With HTML5, we should need fewer plug-ins, which means that our devices will run faster, use less energy and be less susceptible to security flaws.

While the end of Flash and standardization of HTML5 and other more modern technologies should improve our web experience, it won’t solve all problems. There will continue to be security challenges, especially as criminals learn to exploit HTML5 and other tools.
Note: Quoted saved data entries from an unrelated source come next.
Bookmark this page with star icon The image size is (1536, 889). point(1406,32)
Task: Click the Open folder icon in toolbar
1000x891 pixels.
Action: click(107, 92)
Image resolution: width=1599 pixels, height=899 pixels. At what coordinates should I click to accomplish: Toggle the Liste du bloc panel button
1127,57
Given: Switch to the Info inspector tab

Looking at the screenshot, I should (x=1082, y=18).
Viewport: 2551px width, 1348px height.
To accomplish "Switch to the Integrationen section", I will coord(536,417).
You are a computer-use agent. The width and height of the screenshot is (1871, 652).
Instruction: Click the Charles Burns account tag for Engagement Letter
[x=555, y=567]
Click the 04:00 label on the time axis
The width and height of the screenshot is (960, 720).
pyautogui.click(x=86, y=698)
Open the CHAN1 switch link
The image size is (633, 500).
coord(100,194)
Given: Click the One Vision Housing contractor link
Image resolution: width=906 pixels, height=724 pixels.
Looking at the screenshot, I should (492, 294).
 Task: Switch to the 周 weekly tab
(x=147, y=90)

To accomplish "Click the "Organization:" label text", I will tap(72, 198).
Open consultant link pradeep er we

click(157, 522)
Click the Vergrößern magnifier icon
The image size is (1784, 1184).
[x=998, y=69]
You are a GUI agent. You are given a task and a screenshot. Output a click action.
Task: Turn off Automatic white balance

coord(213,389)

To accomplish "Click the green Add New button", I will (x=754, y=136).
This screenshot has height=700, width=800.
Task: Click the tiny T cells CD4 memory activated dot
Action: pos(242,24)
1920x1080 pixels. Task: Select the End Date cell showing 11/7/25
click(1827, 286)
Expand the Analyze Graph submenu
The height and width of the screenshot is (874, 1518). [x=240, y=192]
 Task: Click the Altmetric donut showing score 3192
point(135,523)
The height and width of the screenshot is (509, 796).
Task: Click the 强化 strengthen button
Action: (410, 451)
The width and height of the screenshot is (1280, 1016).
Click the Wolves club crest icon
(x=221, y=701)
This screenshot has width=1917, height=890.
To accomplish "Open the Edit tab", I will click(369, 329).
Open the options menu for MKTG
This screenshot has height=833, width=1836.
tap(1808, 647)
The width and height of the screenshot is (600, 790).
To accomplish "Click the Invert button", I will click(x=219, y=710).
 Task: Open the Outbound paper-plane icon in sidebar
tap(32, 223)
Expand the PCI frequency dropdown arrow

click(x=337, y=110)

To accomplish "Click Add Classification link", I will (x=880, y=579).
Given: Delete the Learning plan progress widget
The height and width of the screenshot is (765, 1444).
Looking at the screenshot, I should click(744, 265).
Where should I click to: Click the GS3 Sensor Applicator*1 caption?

And, of course, just as it’s possible for an incompetent musician to make horrific noise with a finely turned instrument, HTML5 and every language that comes along won’t keep bad programmers from developing bad programs or websites.  For example, HTML5 makes it easier for web developers to automatically play audio when someone lands on their website. I know that works out well for advertisers who want to bombard us with their messages, but it’s one of the most annoying aspects of web surfing. Of course, that’s not a technology problem but a human one and there are technology solutions, including Apple’s decision to allow Safari users to block unwanted automatic audio.

Still, we’re making progress and –- once Flash is fully dead and buried, I think we can anticipate fewer crashes, better battery life and faster processing. Unless, as has sometimes been the case, something else comes along to slow things down.